Convém assinalar que a tradição regionalista do país mergulha muito mais longe do que nos inícios do advento do Liberalismo, recuando quase até às raízes da nacionalidade. De facto, em 1299 o rei D. Dinis estabeleceu uma divisão do reino de tipo regional criando a Comarca, tendo à sua frente uma Corregedor, de nomeação régia, com funções administrativas, militares, policiais, judiciais e de desenvolvimento. Foram seis as Comarcas criadas – Entre Douro e Minho, Entre Douro e Mondego, Beira, Estremadura, Entre Tejo e Odiana, e Moura e Serpa. Ainda durante a vigência da 1ª Dinastia operou-se uma nova reorganização das Comarcas – Trá-los Montes, Entre Douro e Minho, Beira, Estremadura, Entre Tejo e Odiana e Algarve.
No reinado de D. João III, entre 1530 e 1550, teve lugar uma nova reorganização territorial em que as comarcas passaram a ser designadas por Regiões ou Províncias, por sua vez subdivididas em Comarcas.
Durante o domínio Filipino e até ao Liberalismo assistiu-se a uma centralização do território, numa época em que o Absolutismo régio concentrava em si todos os poderes. A divisão territorial verificada passou a resultar de factores como a demografia, as acessibilidades, a hidrografia e a orografia, visando um maior controlo do poder régio.
2. Sagas e Peripécias de uma Regionalização há muito Anunciada
Com a Revolução de Abril a instituição das Regiões Administrativas ficaram consignadas na Constituição de 1976, aprovada por todas as forças partidárias de então, excepto o CDS. Ou seja, há 31 anos que a Regionalização Administrativa do Continente se encontra inscrita na nossa Lei Fundamental. A Regionalização há muito anunciada e prometida não se cumpriu.

◆ **DADOS FORNECIDOS**:
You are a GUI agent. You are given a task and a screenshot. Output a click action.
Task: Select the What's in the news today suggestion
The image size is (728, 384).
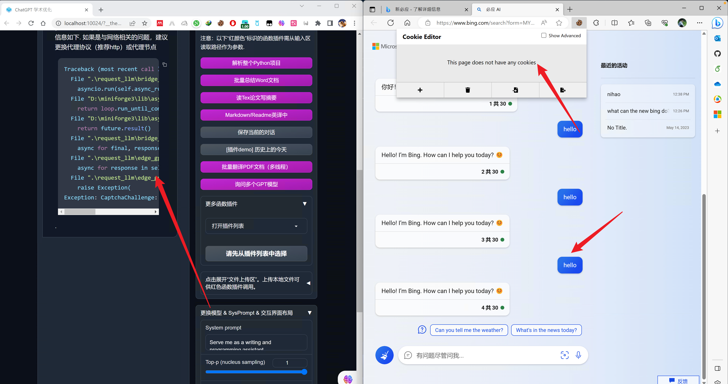coord(546,330)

◆ **INSTRUÇÃO A**:
No excerto sobre a regionalização, escreva de novo o trecho que começa em "Convém assinalar que" e segue até "Odiana e Algarve.", trocando "Corregedor" por "Governador".
◆ **INSTRUÇÃO B**:
Segundo o excerto sobre a regionalização, em que ano o rei D. Dinis criou a Comarca?
◆ **INSTRUÇÃO C**:
Enumere as seis Comarcas criadas por D. Dinis, tal como aparecem no excerto sobre a regionalização.

◆ **RESPOSTA CERTA A**:
Convém assinalar que a tradição regionalista do país mergulha muito mais longe do que nos inícios do advento do Liberalismo, recuando quase até às raízes da nacionalidade. De facto, em 1299 o rei D. Dinis estabeleceu uma divisão do reino de tipo regional criando a Comarca, tendo à sua frente uma Governador, de nomeação régia, com funções administrativas, militares, policiais, judiciais e de desenvolvimento. Foram seis as Comarcas criadas – Entre Douro e Minho, Entre Douro e Mondego, Beira, Estremadura, Entre Tejo e Odiana, e Moura e Serpa. Ainda durante a vigência da 1ª Dinastia operou-se uma nova reorganização das Comarcas – Trá-los Montes, Entre Douro e Minho, Beira, Estremadura, Entre Tejo e Odiana e Algarve.

◆ **RESPOSTA CERTA B**:
Em 1299.

◆ **RESPOSTA CERTA C**:
Entre Douro e Minho, Entre Douro e Mondego, Beira, Estremadura, Entre Tejo e Odiana, Moura e Serpa